Eva Dwiana
Eva Dwiana adalah Wali Kota Bandar Lampung periode 2021-2026 dan terpilih kembali untuk periode 2025-2030, menjadi wali kota perempuan pertama di kota tersebut.
Biografi
Hj. Eva Dwiana, yang akrab disapa Bunda Eva, adalah Wali Kota Bandar Lampung. Ia menjabat untuk periode 2021–2026 dan terpilih kembali untuk periode 2025–2030. Ia adalah politikus dari Partai Demokrasi Indonesia Perjuangan (PDIP). Sebelum menjadi wali kota, Eva Dwiana adalah anggota DPRD Provinsi Lampung selama dua periode, 2014–2019 dan 2019–2024. Ia juga pernah menjabat sebagai Ketua DPC Partai Demokrat Kota Bandar Lampung pada periode 2011-2016.

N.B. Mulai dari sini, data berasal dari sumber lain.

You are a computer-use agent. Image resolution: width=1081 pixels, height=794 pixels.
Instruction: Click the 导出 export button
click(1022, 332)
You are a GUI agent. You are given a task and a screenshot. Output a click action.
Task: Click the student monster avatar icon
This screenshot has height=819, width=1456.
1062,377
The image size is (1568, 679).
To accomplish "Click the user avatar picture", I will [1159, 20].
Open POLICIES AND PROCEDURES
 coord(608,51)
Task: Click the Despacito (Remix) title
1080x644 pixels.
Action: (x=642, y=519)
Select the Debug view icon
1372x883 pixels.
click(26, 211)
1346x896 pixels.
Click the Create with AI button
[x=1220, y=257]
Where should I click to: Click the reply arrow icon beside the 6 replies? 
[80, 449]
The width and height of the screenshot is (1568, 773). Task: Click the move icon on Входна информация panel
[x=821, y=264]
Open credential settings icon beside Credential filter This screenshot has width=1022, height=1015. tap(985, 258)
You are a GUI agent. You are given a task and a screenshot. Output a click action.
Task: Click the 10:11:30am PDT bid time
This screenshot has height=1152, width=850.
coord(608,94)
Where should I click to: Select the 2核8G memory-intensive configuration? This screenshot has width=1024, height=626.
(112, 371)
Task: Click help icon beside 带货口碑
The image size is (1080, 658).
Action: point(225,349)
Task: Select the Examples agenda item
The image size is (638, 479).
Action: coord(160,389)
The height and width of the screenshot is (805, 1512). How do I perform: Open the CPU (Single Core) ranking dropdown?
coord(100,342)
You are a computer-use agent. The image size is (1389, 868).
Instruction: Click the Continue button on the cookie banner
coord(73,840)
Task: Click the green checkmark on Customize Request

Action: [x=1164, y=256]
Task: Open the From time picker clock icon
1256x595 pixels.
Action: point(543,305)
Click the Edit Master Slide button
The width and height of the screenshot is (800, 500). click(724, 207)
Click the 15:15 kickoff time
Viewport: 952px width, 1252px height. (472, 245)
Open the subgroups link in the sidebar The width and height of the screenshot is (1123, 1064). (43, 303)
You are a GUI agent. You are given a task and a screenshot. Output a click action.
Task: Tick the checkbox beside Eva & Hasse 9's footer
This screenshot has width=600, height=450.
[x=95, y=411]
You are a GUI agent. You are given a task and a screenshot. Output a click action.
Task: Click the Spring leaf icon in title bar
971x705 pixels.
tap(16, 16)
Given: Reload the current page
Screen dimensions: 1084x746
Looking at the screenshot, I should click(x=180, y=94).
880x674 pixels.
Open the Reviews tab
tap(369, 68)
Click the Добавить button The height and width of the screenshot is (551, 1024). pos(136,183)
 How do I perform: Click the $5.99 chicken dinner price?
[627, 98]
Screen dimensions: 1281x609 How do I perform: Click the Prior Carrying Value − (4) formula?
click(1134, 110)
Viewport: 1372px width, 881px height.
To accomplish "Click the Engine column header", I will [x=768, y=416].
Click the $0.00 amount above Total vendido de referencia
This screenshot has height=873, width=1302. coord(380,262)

Eva Dwiana lahir di Tanjung Karang, Bandar Lampung, pada 25 April 1970. Ayahnya, Iskandar Zulkarnaen, berasal dari Muara Enim, Sumatera Selatan, dan ibunya, Dahniar, berasal dari Sumatera Barat. Ia menikah dengan Herman Hasanusi (Herman HN), yang juga pernah menjabat sebagai Wali Kota Bandar Lampung selama dua periode (2010–2015 dan 2016–2021). Sebelum terjun ke politik, Eva Dwiana dikenal sebagai pimpinan Majelis Taklim Rachmat Hidayat, yang didirikannya pada 20 Oktober 2007, sebagai bentuk cintanya kepada mendiang putranya.
Karier politik Eva Dwiana dimulai dari DPRD Provinsi Lampung, mewakili Dapil Kota Bandar Lampung. Pada Pileg 2014, meski berada di nomor urut 10, ia berhasil meraih suara terbanyak dan duduk di Komisi III DPRD Provinsi Lampung. Pada Pileg 2019, Eva kembali memperoleh suara terbanyak. Pada tahun 2020, Eva Dwiana mencalonkan diri sebagai Wali Kota Bandar Lampung dan memenangkan Pilkada.
Sebagai pemimpin perempuan, Eva Dwiana dikenal dekat dengan masyarakat dan memiliki gaya kepemimpinan yang merangkul. Ia menempatkan pemberdayaan perempuan, ibu, dan anak sebagai prioritas strategis.
Eva Dwiana banyak dipengaruhi oleh nilai-nilai keagamaan dan sosial. Hal ini terlihat dari aktivitasnya di Majelis Taklim Rachmat Hidayat dan perhatiannya terhadap pemberdayaan perempuan dan ekonomi kerakyatan. Dalam spektrum politik, ia mewakili arus populis dengan penekanan pada pelayanan publik dan kesejahteraan sosial.